前編
死に関する表現のある、ダークなお話です。
気分を害される方はUターンをおススメします。
ふわり、ふわり。
舞う雪は灰色に染まった重たそうな空から落ちてくる。
いつもの喧騒が嘘みたいで人は皆いなくなったかのうように静まりかえってる。
私一人だけ、なんて感傷に浸るキャラじゃないけどね。
漠然とした孤独は恐怖にも似てる。
いつもは履かないスニーカーにダウンコートをまとい、手袋とマフラーをしてわざわざ外に出て空を見上げるような物好きはきっと私ぐらいなんだろう、とぼんやり考える。
―今年はこの街でも雪が降ったよ。
あの年以来、初めて見る雪に涙腺を揺さぶられているような感覚になる。
ねぇ、この雪はあの年の私のように誰かの悲しい思い出になるのかな。
真っ黒な継ぎ接ぎだらけのアスファルトをうっすらと覆いつくした白い雪を手袋に包まれた手でそっとふれると、柔らかいのにきゅっと音がして握った手のひらの中で小さく氷のように固まった。
手の先に痺れる様に感じる冷たさになんだか切なさがこみ上げてくる。
「風邪ひくよ。
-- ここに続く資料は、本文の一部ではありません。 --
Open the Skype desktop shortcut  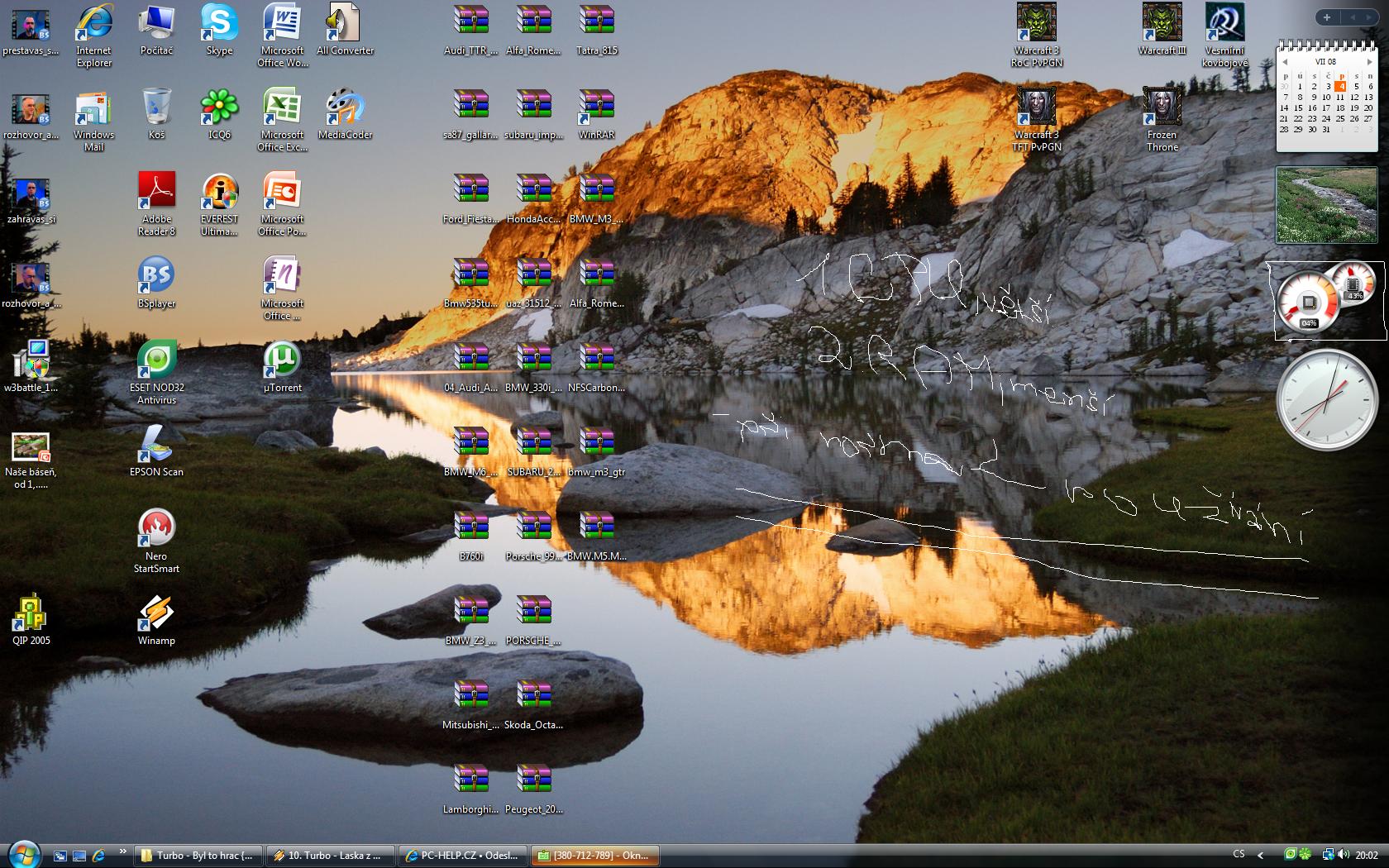point(219,25)
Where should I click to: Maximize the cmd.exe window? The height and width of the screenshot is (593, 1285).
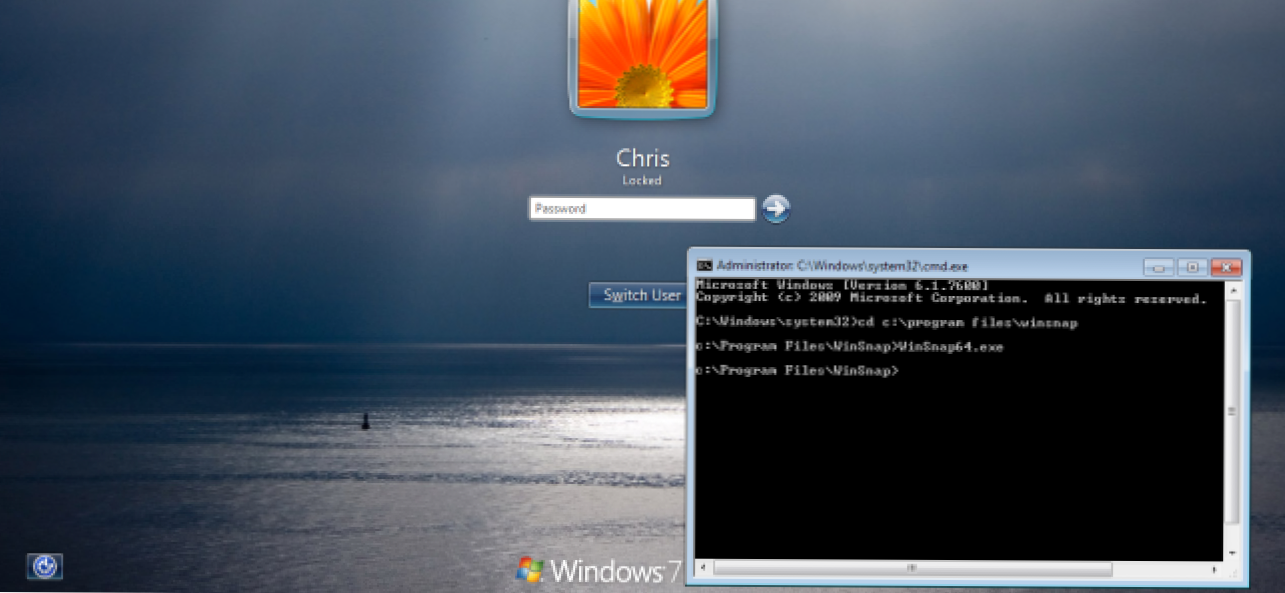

」
家の前の道路にしゃがみこんで雪を見つめていた私に掛けられた声は静かなのに雪の静かさの前では大きく聞こえた。
振り向かなくても誰かなんてわかっていたはずなのに、まるで条件反射のように聞こえたほうをゆっくり見上げれば、向かいの家の2階の窓に久しぶりに見る姿があった。
白い雪に混じるような白亜の家。
記憶の中の姿よりもずっと大人っぽくなっている。
その姿を見つめるだけで返事もせずにいると、向こうは痺れを切らしたのか、また言葉を紡ごうとする。
「ねぇって、風邪…」
「廣瀬。」
さえぎって名前を呼べば、驚いた顔でこちらを見つめる目と視線が絡んだ。
返事をするなんて何年ぶりかのことだもんな、自分自身にココロの中で苦笑いをしながら視線を積もった雪に落とす。
きっと他から見ると、私は無表情なんだろう。
「雪は溶けるのに、どうして私はここにいるんだろうね。」
ココロが痛い。
何度思い返しても目の前に浮かぶのは真っ白な雪の絨毯の上に散った真っ赤と、救急車のサイレン音。
あとは、病院の不気味な静けさと真っ青な顔と足元が崩れるような絶望感。
思い返しても体が震えるような恐怖。
そして何よりも、私はあの雪を真っ赤に染める血を見たときに喜びすら感じていた。
地面に降り積もる雪を自分に見立てて、雪と血が一つに混ざり合っていく。
“あぁ、これで私とあなたは永遠に一緒…。”
ココロを病んでも何も解決しないのに、あの瞬間の私は自分の心を壊してしまった。
「私は進めないのに…時間だけは経っていくんだよ。自分の足で歩き始めなきゃいけないのはわかってるのにね。」
前にも後ろにも進めないまま、周りは進んでいく。進まなきゃいけないのもわかるのに。
ふとしゃがみこんで空を見上げる。